Physician overconfidence and a lack of feedback following a diagnosis are two important contributors to the problem, they note.
"When directly questioned, many clinicians find it inconceivable that their own error rate could be as high as the literature demonstrates," Berner and Graber write. "They acknowledge that diagnostic error exists, but believe the rate is very low, and that any errors are made by others who are less skillful or less careful."
Berner says it is often the cases physicians perceive as routine and unchallenging that end up being misdiagnosed.
"With the hard cases, doctors generally seek out different opinions or turn to (computer-based) decision support tools," she tells WebMD.

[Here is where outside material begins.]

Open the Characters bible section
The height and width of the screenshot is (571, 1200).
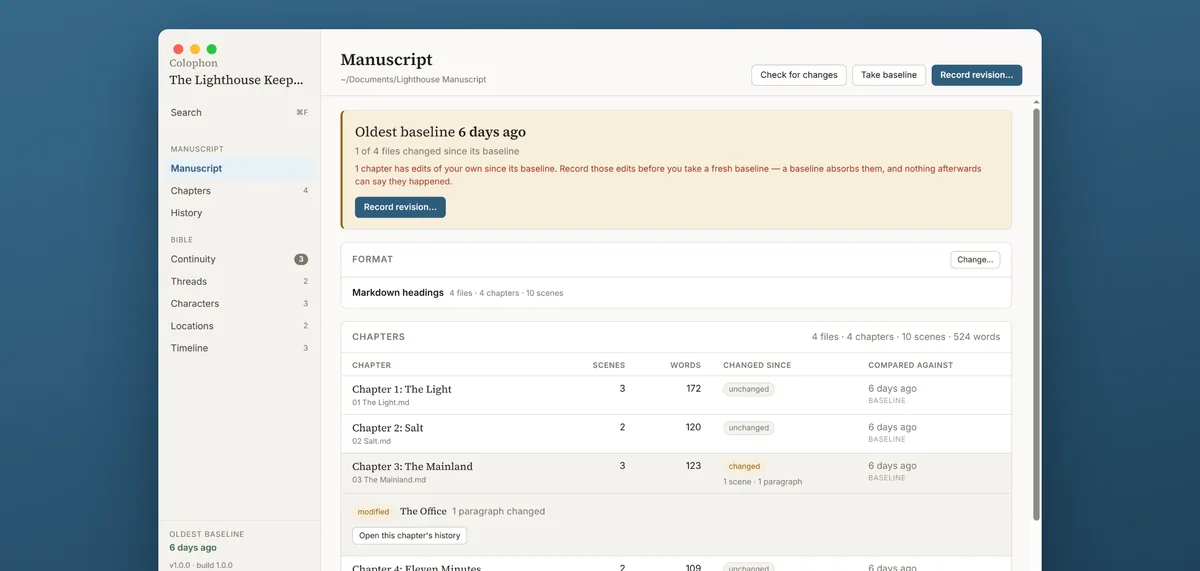[239, 304]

(Have you ever been misdiagnosed? Tell us about it on WebMD's Health Cafe message board.)
Retired engineer Paul Mongerson is all too aware of the problem of medical misdiagnosis, and he has spent the last 28 years addressing the issue.
In 1980, Mongerson was incorrectly told by four different doctors that he had pancreatic cancer, a highly deadly cancer that kills most people who have it within five years.
Mongerson made up a matrix charting his symptoms and test results to help him assess the probability that his doctors were right.
"I determined from that matrix that I didn't have cancer," he tells WebMD.
Just two days before he was scheduled for cancer surgery, a fifth doctor agreed and Mongerson canceled the operation.
"I said at the time that if I survived I was going to see what I could do to help other people," he says.
What Mongerson did was form a foundation to fund the development of computer-based programs designed to assist physicians in diagnosing disease.
While such programs are being used in many hospital and educational settings, they are not yet widely used by private practice physicians.
Mongerson says performing more autopsies and having systems in place to crosscheck medical diagnoses would help address the issue of lack of feedback.
In one of the newly published essays, Gordon D. Schiff, MD, of Chicago's Cook County Hospital addressed the barriers to the follow-up of patients in the real-world, clinical practice setting.
Not surprisingly, lack of time was at the top of his list, followed by fragmentation of care, the large number of symptoms for which there is no clear diagnosis, cost and managed care barriers, and physician defensiveness about critical feedback from peers.